European Grasstrack Sidecar Championship
- Category: Motorcycle Racing
- Country: Various
- Region: Europe
- Inaugural season: 1980
- Riders' champion: 2019: William Matthijssen & Sandra Mollema

= European Grasstrack Sidecar Championship =

Motorcycle championship organized by Union Européenne

The European Grasstrack Sidecar Championship is a motorcycle event and is organised by Union Européenne de Motocyclisme. The first championship took place in 1980 at Melsungen, West Germany. It has run every year since except for 2015 as it was cancelled due to Stefan Muller losing his life in practice. The most successful nation is Germany. The European Solo Grasstrack Championship start in 1978.
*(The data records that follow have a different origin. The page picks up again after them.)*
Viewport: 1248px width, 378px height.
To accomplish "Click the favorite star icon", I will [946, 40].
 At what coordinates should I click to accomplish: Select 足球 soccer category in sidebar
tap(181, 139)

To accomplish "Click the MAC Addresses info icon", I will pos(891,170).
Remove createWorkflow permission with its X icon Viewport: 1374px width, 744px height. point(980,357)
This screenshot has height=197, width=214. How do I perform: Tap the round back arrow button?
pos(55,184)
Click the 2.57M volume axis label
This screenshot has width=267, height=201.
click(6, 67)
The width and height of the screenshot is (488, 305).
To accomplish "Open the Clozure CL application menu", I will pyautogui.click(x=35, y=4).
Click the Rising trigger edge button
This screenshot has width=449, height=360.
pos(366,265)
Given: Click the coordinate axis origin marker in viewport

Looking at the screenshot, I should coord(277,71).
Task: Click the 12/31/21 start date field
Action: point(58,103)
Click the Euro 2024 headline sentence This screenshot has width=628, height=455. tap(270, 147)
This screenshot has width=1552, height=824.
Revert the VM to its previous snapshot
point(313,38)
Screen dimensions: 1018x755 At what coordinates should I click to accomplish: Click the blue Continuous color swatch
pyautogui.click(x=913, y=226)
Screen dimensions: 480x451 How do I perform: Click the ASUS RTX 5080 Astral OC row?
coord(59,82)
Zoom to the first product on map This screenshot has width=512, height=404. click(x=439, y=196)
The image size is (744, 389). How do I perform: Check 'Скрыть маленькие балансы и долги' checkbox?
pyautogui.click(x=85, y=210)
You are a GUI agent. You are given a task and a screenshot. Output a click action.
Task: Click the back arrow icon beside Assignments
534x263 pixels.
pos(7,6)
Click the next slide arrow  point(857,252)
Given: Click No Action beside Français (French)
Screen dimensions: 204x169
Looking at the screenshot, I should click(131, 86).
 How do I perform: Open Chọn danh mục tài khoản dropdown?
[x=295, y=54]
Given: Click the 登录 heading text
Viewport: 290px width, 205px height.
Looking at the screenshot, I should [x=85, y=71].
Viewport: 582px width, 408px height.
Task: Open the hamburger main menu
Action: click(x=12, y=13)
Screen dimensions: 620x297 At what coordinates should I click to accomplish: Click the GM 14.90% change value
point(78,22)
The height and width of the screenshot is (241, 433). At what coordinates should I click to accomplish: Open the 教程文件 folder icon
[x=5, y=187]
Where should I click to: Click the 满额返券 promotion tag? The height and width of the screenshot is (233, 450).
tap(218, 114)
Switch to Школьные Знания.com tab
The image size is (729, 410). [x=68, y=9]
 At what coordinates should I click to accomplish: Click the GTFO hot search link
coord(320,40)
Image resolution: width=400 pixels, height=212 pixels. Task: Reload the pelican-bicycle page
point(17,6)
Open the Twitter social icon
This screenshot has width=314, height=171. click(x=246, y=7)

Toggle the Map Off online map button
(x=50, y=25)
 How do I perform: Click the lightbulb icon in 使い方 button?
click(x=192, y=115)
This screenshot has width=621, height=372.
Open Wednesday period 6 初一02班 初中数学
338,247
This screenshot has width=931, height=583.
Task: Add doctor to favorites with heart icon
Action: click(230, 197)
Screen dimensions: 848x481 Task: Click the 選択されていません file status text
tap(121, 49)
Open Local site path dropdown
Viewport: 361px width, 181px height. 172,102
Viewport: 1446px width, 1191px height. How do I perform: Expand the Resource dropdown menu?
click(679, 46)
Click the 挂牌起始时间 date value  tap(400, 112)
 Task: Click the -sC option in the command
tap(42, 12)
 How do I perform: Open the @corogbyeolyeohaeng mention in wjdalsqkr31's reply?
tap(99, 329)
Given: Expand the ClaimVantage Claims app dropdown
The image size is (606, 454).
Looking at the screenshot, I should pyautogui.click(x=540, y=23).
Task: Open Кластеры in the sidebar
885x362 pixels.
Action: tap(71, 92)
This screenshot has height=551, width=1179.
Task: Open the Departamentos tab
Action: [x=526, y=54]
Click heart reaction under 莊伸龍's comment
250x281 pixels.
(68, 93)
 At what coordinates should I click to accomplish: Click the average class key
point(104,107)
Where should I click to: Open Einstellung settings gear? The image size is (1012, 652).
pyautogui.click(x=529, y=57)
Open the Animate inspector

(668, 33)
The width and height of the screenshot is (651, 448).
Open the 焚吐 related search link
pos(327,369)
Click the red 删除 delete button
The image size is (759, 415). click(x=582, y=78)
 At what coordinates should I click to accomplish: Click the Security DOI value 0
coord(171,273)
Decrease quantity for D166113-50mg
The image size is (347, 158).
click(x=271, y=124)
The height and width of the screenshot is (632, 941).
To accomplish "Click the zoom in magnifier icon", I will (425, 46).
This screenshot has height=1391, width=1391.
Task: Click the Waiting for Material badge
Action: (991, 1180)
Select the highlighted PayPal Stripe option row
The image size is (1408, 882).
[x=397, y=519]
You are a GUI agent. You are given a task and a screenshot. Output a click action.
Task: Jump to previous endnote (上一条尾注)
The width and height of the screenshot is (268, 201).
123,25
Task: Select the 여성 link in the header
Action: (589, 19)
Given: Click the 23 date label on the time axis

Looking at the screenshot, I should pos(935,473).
The championships are run for 500cc Sidecars only and to qualify for the Final there are semi-finals. From 1980 there were two semi-finals and from 2012 there has been just one semi with the others qualifying automatically through there domestic championships. The first ever semi-final took place at Assen in the Netherlands on 19 April 1980. The first winners were the West German team of Otto Bauer and Peter Stiegelbrunner, second were England's Rob Stoneman and Rowland Broomfield and another West German team took third on the podium Harald Haus and Dietmar Haus.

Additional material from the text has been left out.